■ Directions for this task ■
Restate the whole of the data verbatim, omitting nothing.
###
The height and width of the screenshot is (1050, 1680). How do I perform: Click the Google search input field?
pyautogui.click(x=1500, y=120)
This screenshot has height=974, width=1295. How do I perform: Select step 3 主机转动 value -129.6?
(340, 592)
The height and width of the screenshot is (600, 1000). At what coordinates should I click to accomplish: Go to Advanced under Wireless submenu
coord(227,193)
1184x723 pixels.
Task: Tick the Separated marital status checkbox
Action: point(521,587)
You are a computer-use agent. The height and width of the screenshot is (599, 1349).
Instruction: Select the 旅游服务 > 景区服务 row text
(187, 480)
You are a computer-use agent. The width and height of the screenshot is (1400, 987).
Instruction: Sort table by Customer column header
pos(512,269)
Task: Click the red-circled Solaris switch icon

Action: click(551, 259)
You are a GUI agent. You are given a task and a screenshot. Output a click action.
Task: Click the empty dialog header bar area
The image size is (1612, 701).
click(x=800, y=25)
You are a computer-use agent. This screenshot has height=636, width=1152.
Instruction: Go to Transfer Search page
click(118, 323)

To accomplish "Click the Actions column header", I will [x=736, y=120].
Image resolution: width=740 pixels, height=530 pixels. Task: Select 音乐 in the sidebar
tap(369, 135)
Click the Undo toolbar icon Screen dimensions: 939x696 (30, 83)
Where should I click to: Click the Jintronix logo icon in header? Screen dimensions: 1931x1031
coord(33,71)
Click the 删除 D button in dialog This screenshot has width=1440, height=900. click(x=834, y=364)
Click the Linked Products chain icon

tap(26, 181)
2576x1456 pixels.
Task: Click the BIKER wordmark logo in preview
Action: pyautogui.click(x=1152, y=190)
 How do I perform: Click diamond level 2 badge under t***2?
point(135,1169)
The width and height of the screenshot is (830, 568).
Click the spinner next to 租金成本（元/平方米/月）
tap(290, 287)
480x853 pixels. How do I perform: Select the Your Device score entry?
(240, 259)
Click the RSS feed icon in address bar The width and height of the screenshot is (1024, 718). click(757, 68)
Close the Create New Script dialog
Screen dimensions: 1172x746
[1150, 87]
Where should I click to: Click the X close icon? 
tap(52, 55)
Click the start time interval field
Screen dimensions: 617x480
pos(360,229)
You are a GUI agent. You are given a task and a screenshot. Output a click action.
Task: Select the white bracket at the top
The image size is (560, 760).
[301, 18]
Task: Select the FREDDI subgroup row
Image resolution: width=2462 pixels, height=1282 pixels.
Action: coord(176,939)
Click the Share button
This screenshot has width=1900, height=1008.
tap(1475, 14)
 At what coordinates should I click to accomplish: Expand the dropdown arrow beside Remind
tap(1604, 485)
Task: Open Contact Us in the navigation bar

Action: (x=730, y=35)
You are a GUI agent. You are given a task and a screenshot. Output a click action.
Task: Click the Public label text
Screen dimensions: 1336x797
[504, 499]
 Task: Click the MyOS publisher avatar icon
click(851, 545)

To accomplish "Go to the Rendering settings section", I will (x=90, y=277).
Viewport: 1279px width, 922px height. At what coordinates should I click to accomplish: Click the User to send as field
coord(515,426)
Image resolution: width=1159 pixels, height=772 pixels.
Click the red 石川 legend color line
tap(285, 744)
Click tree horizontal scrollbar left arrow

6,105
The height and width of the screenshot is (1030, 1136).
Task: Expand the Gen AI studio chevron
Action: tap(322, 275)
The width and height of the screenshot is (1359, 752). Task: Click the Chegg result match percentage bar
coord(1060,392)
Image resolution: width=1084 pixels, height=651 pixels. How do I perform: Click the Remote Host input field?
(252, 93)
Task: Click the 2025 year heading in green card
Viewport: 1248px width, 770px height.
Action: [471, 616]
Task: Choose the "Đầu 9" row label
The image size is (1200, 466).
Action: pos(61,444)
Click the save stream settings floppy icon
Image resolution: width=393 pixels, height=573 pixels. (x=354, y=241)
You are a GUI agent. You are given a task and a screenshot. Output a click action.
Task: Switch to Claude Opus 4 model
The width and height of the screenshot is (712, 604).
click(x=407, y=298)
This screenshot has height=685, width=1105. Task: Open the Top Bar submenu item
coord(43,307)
###
■ Solution to this exercise ■
The height and width of the screenshot is (1050, 1680). How do I perform: Click the Google search input field?
pyautogui.click(x=1500, y=120)
This screenshot has height=974, width=1295. How do I perform: Select step 3 主机转动 value -129.6?
(340, 592)
The height and width of the screenshot is (600, 1000). At what coordinates should I click to accomplish: Go to Advanced under Wireless submenu
coord(227,193)
1184x723 pixels.
Task: Tick the Separated marital status checkbox
Action: point(521,587)
You are a computer-use agent. The height and width of the screenshot is (599, 1349).
Instruction: Select the 旅游服务 > 景区服务 row text
(187, 480)
You are a computer-use agent. The width and height of the screenshot is (1400, 987).
Instruction: Sort table by Customer column header
pos(512,269)
Task: Click the red-circled Solaris switch icon

Action: click(551, 259)
You are a GUI agent. You are given a task and a screenshot. Output a click action.
Task: Click the empty dialog header bar area
The image size is (1612, 701).
click(x=800, y=25)
You are a computer-use agent. This screenshot has height=636, width=1152.
Instruction: Go to Transfer Search page
click(118, 323)

To accomplish "Click the Actions column header", I will [x=736, y=120].
Image resolution: width=740 pixels, height=530 pixels. Task: Select 音乐 in the sidebar
tap(369, 135)
Click the Undo toolbar icon Screen dimensions: 939x696 (30, 83)
Where should I click to: Click the Jintronix logo icon in header? Screen dimensions: 1931x1031
coord(33,71)
Click the 删除 D button in dialog This screenshot has width=1440, height=900. click(x=834, y=364)
Click the Linked Products chain icon

tap(26, 181)
2576x1456 pixels.
Task: Click the BIKER wordmark logo in preview
Action: pyautogui.click(x=1152, y=190)
 How do I perform: Click diamond level 2 badge under t***2?
point(135,1169)
The width and height of the screenshot is (830, 568).
Click the spinner next to 租金成本（元/平方米/月）
tap(290, 287)
480x853 pixels. How do I perform: Select the Your Device score entry?
(240, 259)
Click the RSS feed icon in address bar The width and height of the screenshot is (1024, 718). click(757, 68)
Close the Create New Script dialog
Screen dimensions: 1172x746
[1150, 87]
Where should I click to: Click the X close icon? 
tap(52, 55)
Click the start time interval field
Screen dimensions: 617x480
pos(360,229)
You are a GUI agent. You are given a task and a screenshot. Output a click action.
Task: Select the white bracket at the top
The image size is (560, 760).
[301, 18]
Task: Select the FREDDI subgroup row
Image resolution: width=2462 pixels, height=1282 pixels.
Action: coord(176,939)
Click the Share button
This screenshot has width=1900, height=1008.
tap(1475, 14)
 At what coordinates should I click to accomplish: Expand the dropdown arrow beside Remind
tap(1604, 485)
Task: Open Contact Us in the navigation bar

Action: (x=730, y=35)
You are a GUI agent. You are given a task and a screenshot. Output a click action.
Task: Click the Public label text
Screen dimensions: 1336x797
[504, 499]
 Task: Click the MyOS publisher avatar icon
click(851, 545)

To accomplish "Go to the Rendering settings section", I will (x=90, y=277).
Viewport: 1279px width, 922px height. At what coordinates should I click to accomplish: Click the User to send as field
coord(515,426)
Image resolution: width=1159 pixels, height=772 pixels.
Click the red 石川 legend color line
tap(285, 744)
Click tree horizontal scrollbar left arrow

6,105
The height and width of the screenshot is (1030, 1136).
Task: Expand the Gen AI studio chevron
Action: tap(322, 275)
The width and height of the screenshot is (1359, 752). Task: Click the Chegg result match percentage bar
coord(1060,392)
Image resolution: width=1084 pixels, height=651 pixels. How do I perform: Click the Remote Host input field?
(252, 93)
Task: Click the 2025 year heading in green card
Viewport: 1248px width, 770px height.
Action: [471, 616]
Task: Choose the "Đầu 9" row label
The image size is (1200, 466).
Action: pos(61,444)
Click the save stream settings floppy icon
Image resolution: width=393 pixels, height=573 pixels. (x=354, y=241)
You are a GUI agent. You are given a task and a screenshot. Output a click action.
Task: Switch to Claude Opus 4 model
The width and height of the screenshot is (712, 604).
click(x=407, y=298)
This screenshot has height=685, width=1105. Task: Open the Top Bar submenu item
coord(43,307)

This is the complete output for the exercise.